STATED GOAL
From the rows below, copy out every line that contains the word "Select".

═══ INPUT RECORDS

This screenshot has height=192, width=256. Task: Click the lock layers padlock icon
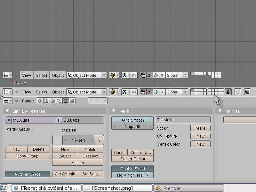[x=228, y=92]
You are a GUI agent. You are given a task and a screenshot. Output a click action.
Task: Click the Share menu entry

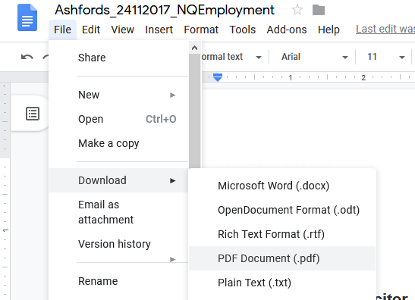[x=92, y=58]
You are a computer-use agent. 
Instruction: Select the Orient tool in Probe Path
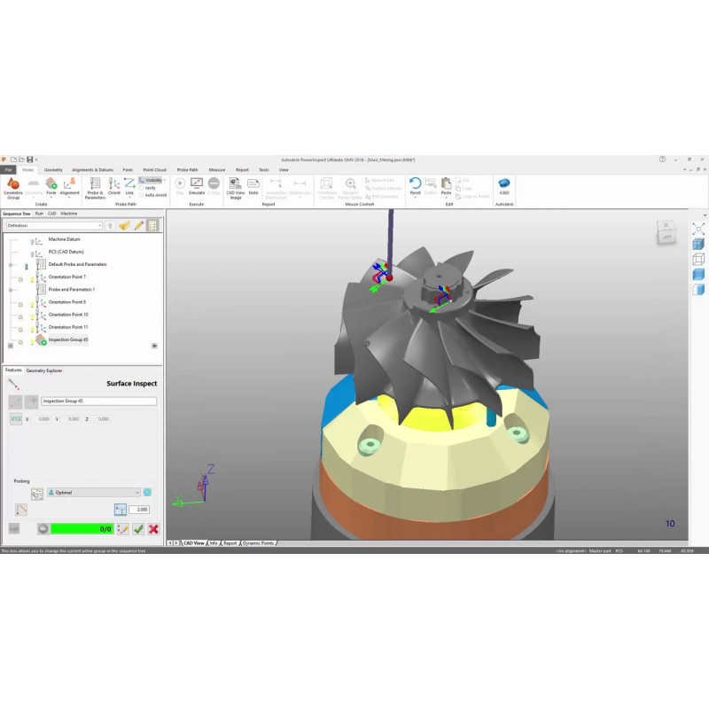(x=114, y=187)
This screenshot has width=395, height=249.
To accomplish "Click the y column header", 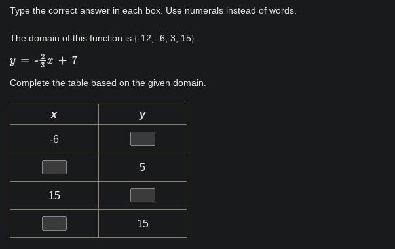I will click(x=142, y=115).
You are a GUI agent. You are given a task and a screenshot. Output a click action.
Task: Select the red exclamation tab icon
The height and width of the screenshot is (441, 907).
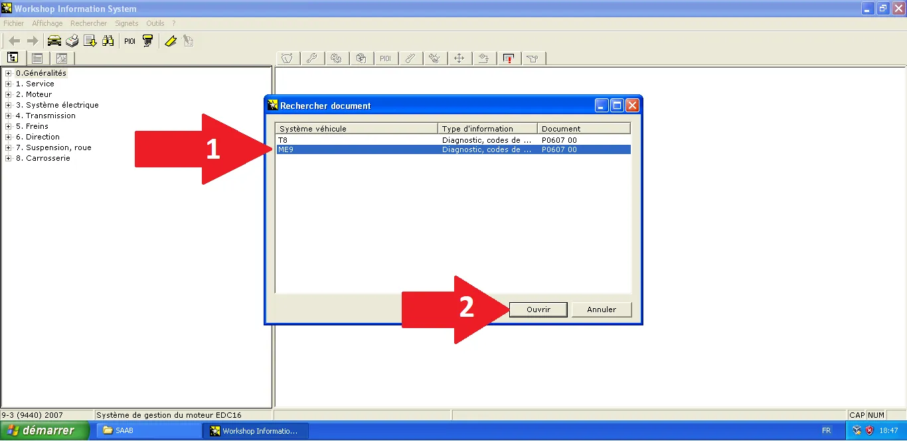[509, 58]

══════
═══ INPUT RECORDS

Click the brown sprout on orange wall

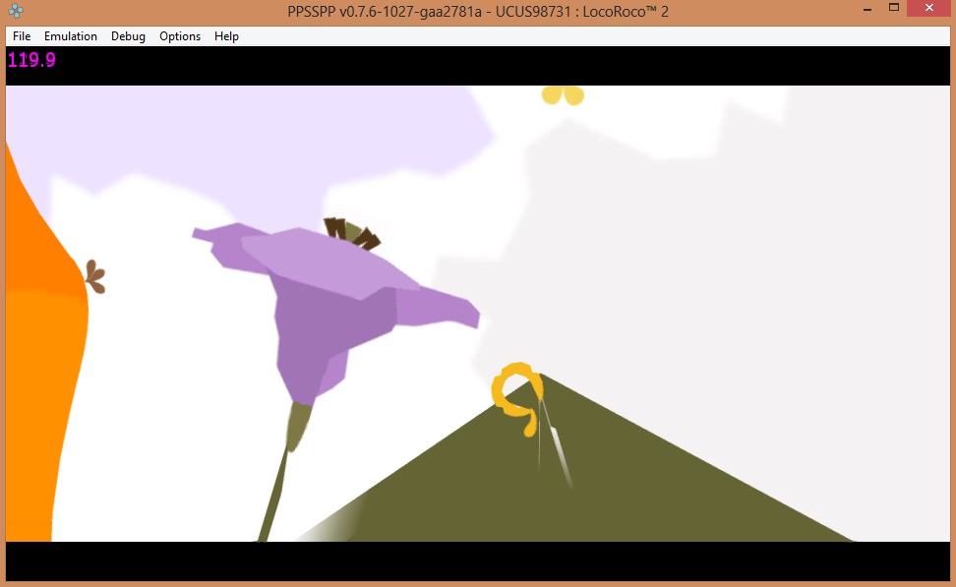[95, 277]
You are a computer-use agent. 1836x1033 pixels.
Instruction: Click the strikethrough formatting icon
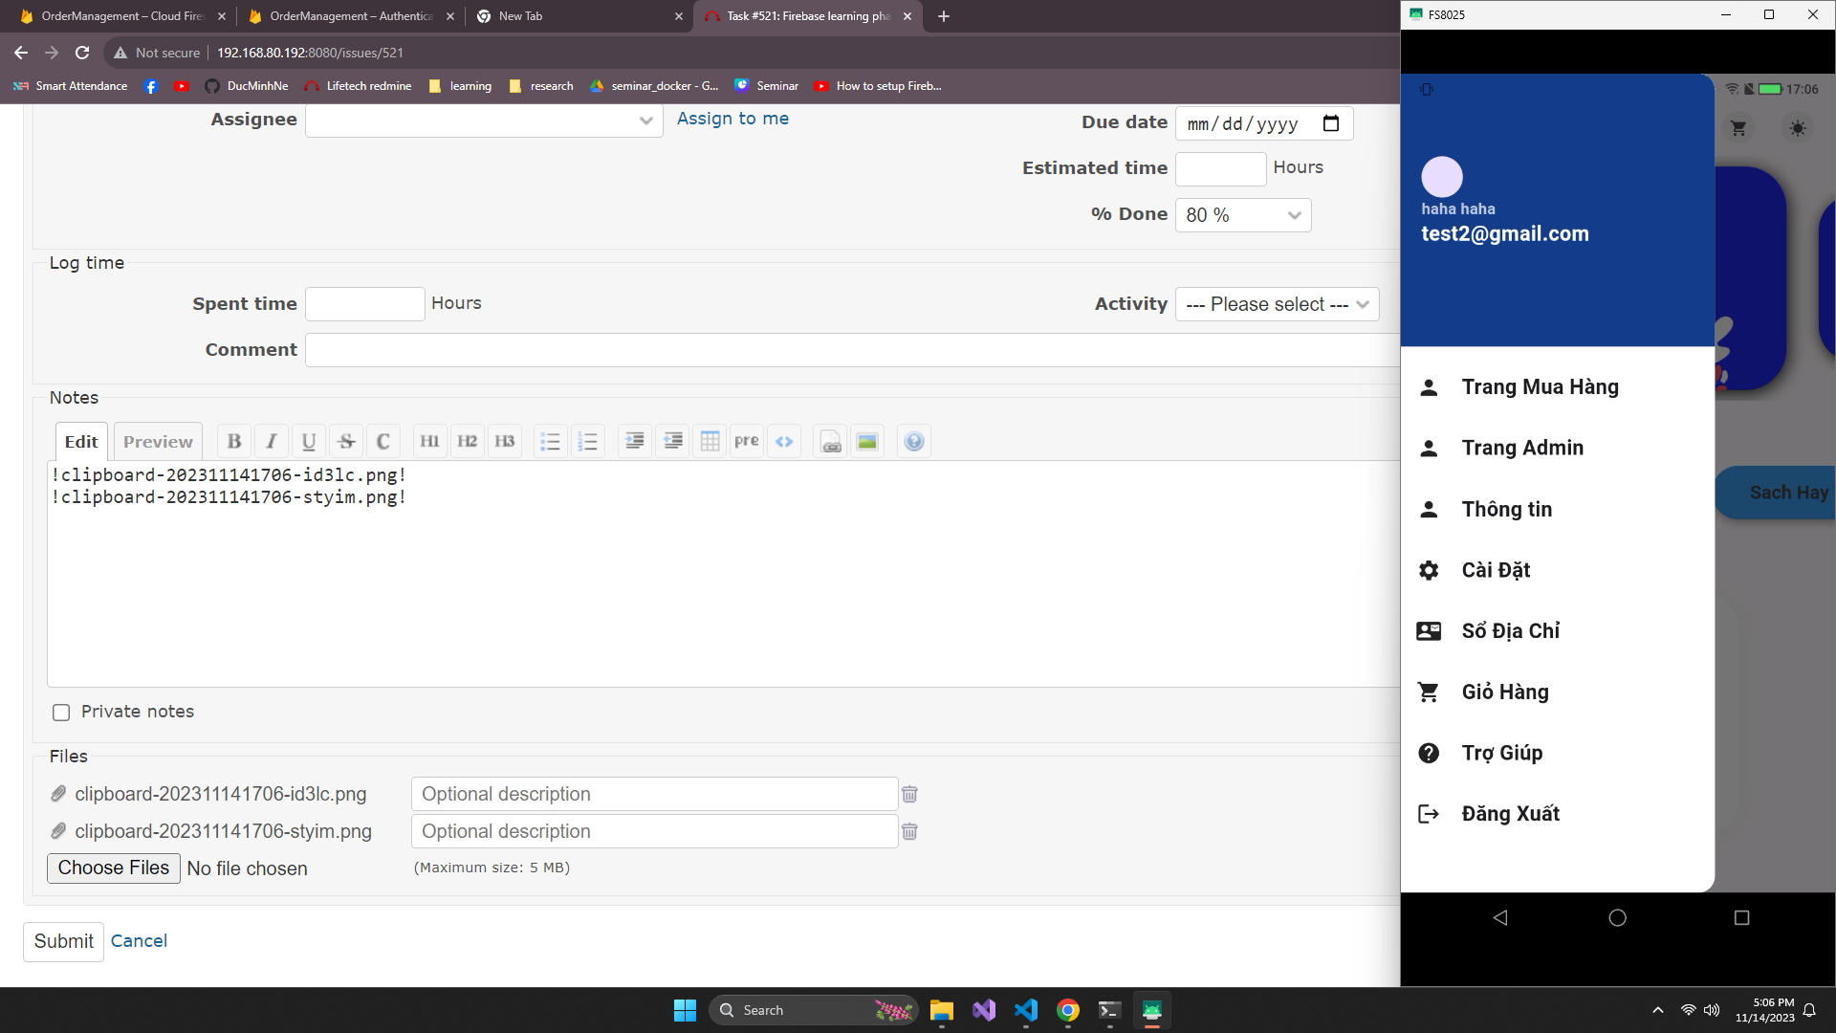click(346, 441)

══════
═══ INPUT RECORDS

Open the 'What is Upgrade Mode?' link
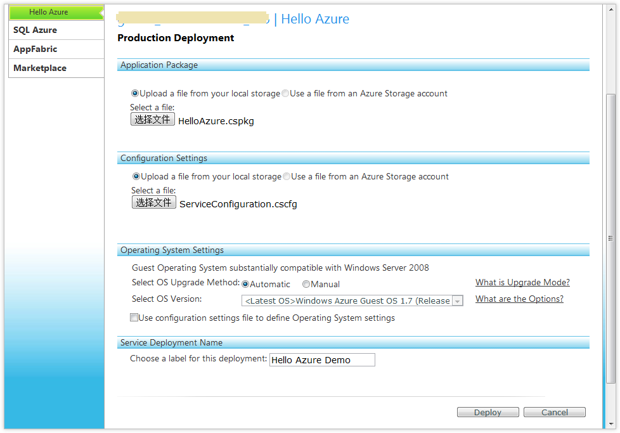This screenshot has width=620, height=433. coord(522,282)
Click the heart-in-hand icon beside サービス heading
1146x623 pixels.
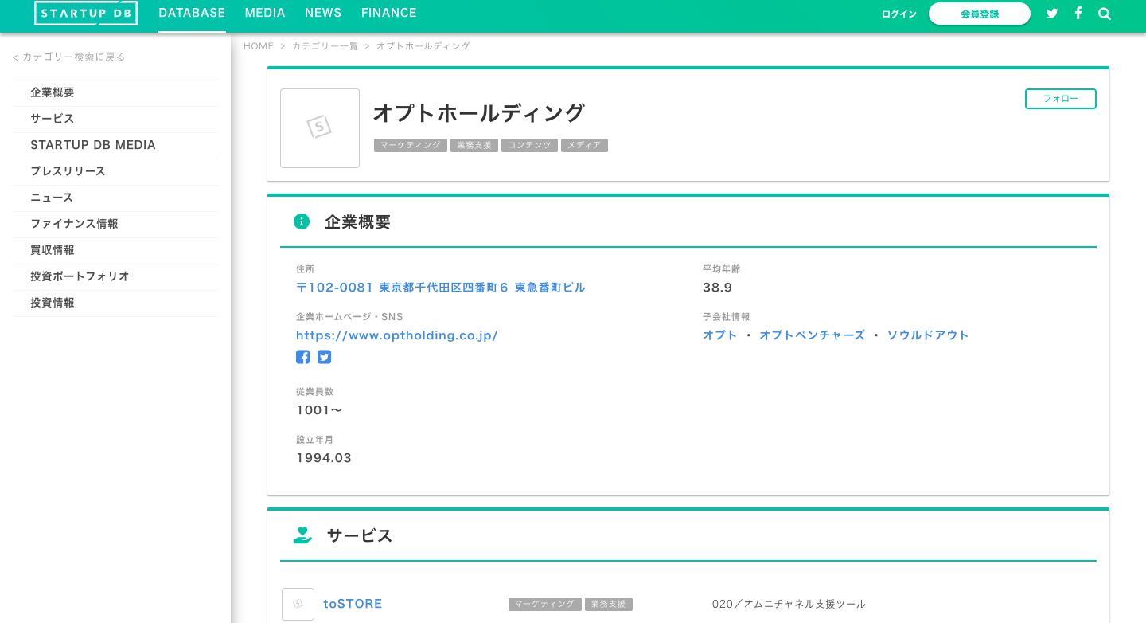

══════

TASK SOLUTION
Instruction: Select the Orient tool in Probe Path
Task: Select the red exclamation tab icon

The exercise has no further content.